= 2026 Tennessee elections =

Tennessee state elections in 2026 will be held on Tuesday, November 3, 2026. Primary elections for the United States Senate, United States House of Representatives, governorship, Tennessee Senate, Tennessee House of Representatives, as well as general local elections took place on August 6. There will be some judicial retention elections, including one for Tennessee Supreme Court justice Mary L. Wagner, who was appointed by governor Bill Lee in 2024. There also might be some constitutional amendments to the Constitution of Tennessee on the November 3 ballot.

Attempts to close the state's primary elections during the 114th session of the Tennessee General Assembly were defeated, leaving the state's primaries open for the 2026 election cycle.
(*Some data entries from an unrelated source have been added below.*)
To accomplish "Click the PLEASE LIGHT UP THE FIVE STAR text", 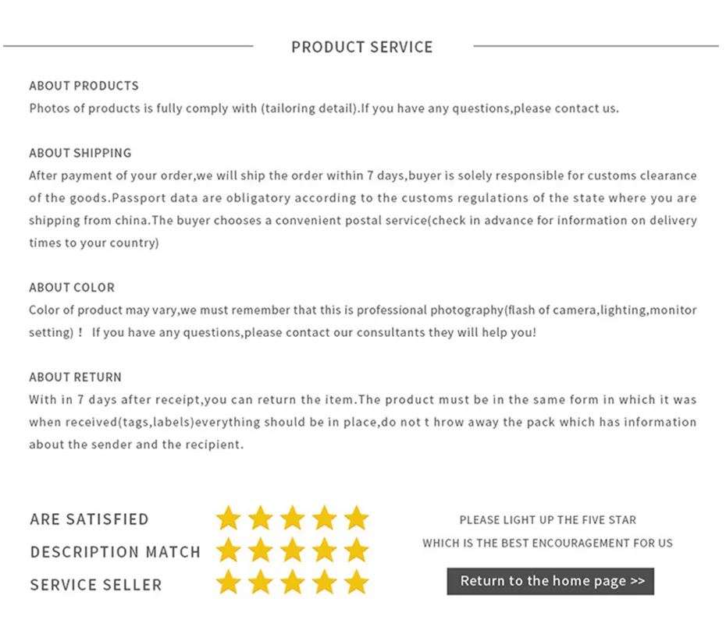I will click(x=548, y=520).
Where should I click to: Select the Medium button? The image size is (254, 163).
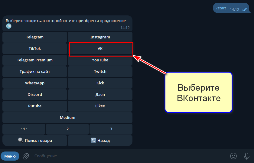pos(67,118)
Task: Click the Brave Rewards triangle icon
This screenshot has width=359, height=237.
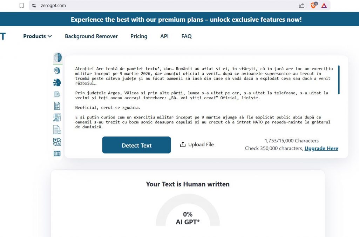Action: 324,5
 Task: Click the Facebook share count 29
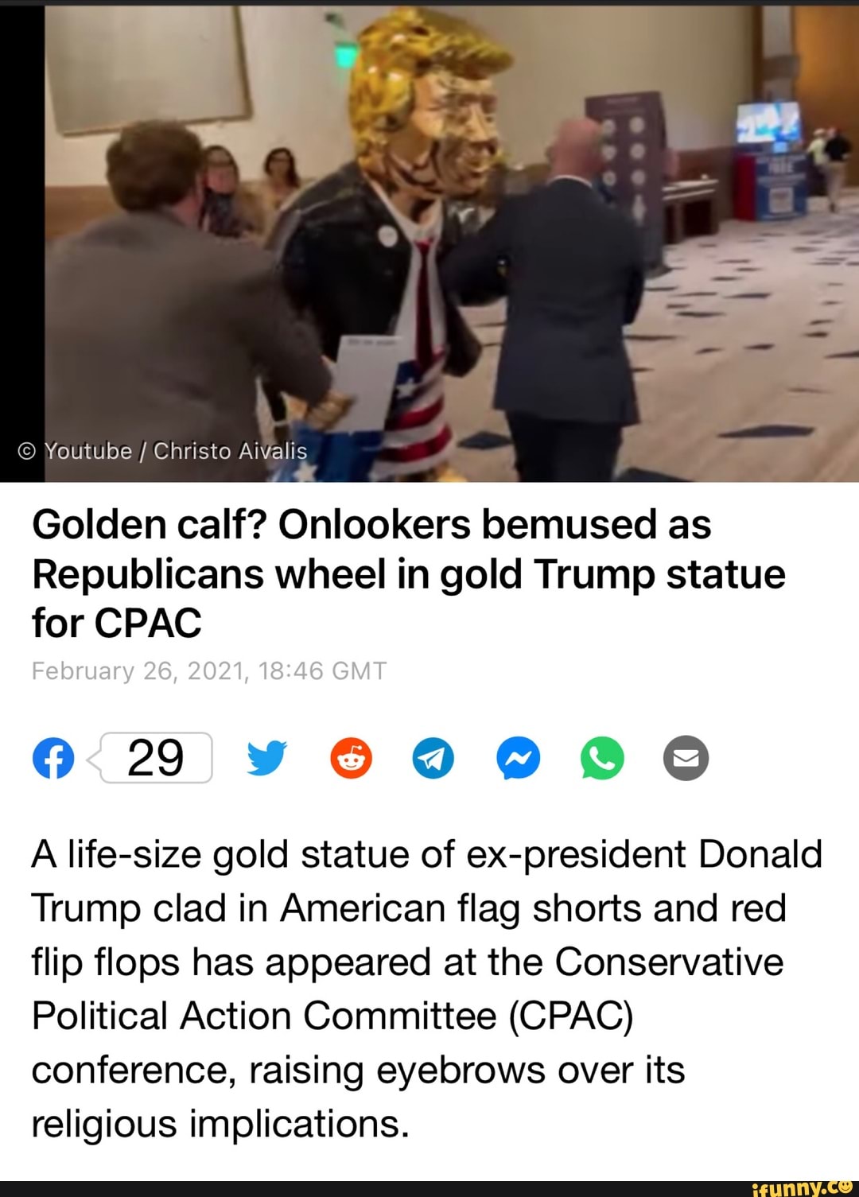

Voting rights organization Organize Tennessee documented 153 incidents of ballot distribution errors, voter misinformation and intimidation, and presence of uniformed law enforcement and candidate presence at polling locations during the August 2026 primaries.

== Election schedule ==

- March 10: Candidate petitioning deadline
- March 17: Candidate withdrawal deadline
- August 6: Primary election day
  - July 7: Voter registration deadline
  - May 8 – July 27: Absentee postal voting available
  - July 17 – August 1: Early in-person voting available
- November 3: General election day
  - October 5: Voter registration deadline
  - August 5 – October 24: Absentee mail voting available
  - October 14 – 29: Early in-person voting available

==United States Congress==

=== Senate ===

One-term Republican Bill Hagerty was elected in 2020 with 62.2% of the vote. He will be up for re-election.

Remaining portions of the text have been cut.